> [Task goal] Read through the lines below for the string "will" and copy each one that has it.
═══ Source records ═══
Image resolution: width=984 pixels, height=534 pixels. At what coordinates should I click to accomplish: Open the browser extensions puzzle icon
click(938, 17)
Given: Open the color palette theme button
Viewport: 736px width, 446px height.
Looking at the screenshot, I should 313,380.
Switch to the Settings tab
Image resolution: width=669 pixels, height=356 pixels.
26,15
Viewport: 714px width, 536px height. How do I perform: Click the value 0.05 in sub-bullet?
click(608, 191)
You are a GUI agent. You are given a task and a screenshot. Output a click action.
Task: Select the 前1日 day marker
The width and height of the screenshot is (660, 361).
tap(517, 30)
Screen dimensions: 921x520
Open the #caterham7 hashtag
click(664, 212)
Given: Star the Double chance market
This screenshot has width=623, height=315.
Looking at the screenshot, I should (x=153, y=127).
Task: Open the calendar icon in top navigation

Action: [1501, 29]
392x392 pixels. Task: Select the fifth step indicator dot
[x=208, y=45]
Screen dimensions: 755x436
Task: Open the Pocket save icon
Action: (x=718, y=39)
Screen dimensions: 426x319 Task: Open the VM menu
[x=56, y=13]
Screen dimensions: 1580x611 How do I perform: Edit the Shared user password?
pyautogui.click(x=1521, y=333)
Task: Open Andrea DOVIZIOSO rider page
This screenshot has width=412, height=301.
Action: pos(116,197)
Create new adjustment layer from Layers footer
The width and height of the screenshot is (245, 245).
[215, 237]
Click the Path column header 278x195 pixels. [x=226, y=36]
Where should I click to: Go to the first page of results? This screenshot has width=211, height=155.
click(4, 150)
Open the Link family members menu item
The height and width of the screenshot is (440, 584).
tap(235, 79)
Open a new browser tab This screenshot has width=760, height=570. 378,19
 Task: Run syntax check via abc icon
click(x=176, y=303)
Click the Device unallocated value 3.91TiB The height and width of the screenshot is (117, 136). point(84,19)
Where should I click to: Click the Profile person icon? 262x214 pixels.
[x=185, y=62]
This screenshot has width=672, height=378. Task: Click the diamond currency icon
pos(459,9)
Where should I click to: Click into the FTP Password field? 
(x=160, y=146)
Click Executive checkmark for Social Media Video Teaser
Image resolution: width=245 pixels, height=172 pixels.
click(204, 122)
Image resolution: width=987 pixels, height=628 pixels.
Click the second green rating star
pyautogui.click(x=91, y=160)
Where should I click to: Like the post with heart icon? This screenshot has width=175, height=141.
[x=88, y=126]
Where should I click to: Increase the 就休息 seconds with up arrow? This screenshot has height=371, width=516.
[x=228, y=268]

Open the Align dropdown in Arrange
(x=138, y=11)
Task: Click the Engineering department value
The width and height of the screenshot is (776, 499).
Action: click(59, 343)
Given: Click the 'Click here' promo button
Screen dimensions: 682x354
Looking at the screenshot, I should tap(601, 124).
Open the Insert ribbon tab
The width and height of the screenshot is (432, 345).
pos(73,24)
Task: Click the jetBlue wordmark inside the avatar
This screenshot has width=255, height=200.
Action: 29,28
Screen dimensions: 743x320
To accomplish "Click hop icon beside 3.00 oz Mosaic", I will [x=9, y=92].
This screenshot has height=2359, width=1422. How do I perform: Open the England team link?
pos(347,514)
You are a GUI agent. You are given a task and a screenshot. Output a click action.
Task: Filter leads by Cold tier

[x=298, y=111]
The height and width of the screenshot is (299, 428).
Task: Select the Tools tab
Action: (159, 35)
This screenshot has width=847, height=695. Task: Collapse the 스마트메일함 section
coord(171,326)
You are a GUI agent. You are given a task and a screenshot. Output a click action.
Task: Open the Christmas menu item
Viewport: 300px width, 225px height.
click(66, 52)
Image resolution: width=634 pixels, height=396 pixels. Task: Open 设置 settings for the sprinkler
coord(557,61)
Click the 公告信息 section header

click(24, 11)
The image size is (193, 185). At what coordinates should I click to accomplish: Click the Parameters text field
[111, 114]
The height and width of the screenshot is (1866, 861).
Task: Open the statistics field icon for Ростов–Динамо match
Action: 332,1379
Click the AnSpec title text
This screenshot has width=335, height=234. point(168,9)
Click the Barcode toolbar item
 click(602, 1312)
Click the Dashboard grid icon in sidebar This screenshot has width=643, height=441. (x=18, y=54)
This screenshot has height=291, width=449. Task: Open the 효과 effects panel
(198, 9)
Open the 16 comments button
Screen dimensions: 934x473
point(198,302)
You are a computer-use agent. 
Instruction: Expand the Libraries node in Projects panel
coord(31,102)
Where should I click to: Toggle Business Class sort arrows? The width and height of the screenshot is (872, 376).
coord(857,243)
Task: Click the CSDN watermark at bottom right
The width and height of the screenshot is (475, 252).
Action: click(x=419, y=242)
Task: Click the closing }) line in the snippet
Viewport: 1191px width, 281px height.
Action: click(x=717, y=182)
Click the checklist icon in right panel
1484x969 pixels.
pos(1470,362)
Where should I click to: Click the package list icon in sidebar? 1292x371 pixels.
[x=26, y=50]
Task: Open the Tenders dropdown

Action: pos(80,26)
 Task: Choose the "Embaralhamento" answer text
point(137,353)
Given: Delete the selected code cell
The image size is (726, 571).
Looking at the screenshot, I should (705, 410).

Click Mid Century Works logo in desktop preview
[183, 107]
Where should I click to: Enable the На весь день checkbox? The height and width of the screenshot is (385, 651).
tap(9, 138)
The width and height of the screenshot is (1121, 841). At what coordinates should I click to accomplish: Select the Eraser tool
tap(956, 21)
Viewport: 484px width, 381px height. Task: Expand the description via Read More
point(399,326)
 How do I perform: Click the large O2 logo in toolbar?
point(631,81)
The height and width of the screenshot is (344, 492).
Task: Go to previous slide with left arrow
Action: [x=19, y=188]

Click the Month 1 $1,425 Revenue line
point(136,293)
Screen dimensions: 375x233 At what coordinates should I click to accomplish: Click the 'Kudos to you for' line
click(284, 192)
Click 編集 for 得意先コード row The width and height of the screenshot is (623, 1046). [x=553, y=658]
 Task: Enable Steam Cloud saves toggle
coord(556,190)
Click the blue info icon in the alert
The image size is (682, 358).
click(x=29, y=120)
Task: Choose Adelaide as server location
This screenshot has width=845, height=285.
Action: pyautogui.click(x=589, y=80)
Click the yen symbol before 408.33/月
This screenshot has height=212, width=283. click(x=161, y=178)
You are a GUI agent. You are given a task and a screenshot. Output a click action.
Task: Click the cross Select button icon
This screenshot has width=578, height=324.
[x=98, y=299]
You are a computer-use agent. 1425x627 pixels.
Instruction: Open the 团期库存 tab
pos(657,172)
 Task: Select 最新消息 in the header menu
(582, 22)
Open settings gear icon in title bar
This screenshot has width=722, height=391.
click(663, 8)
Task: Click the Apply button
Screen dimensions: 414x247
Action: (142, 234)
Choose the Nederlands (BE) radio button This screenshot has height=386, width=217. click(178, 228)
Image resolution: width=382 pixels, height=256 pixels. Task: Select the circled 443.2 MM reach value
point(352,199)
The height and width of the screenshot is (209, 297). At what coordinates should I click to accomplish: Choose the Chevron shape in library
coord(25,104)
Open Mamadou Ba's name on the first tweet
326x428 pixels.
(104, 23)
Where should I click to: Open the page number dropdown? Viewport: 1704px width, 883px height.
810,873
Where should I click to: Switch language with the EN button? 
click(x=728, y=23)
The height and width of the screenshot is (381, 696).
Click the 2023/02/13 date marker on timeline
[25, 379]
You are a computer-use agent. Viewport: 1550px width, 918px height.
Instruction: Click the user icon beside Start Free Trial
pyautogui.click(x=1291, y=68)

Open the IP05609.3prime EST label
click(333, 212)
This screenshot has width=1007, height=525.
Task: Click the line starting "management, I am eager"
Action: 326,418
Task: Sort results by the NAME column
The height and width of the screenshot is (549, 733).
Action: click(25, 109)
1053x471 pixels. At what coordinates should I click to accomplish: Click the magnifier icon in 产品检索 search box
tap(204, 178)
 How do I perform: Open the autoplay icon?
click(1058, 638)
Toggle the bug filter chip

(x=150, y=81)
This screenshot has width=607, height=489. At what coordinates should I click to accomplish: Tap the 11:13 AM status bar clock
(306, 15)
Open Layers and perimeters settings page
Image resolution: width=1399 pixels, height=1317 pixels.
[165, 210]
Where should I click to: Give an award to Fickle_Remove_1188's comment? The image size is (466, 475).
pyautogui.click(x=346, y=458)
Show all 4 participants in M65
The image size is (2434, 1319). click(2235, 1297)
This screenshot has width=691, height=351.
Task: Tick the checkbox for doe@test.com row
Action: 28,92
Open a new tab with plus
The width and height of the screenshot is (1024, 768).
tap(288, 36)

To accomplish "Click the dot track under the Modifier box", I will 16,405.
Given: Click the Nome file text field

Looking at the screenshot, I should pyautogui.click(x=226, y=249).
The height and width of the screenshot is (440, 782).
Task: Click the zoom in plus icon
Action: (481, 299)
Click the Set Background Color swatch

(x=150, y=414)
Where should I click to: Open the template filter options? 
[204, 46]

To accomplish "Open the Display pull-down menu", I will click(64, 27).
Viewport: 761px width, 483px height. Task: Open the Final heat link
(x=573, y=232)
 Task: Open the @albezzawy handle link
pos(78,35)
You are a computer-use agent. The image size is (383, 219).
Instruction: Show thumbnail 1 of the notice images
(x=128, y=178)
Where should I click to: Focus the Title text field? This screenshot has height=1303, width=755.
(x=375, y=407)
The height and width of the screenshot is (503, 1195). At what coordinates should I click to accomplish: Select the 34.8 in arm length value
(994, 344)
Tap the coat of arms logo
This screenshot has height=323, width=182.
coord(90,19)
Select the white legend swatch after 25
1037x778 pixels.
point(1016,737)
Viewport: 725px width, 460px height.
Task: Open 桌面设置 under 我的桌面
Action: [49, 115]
═══
> [Response below]
To accomplish "Click hop icon beside 3.00 oz Mosaic", I will [x=9, y=92].
To accomplish "Click the dot track under the Modifier box", I will 16,405.
To accomplish "Open the Display pull-down menu", I will click(64, 27).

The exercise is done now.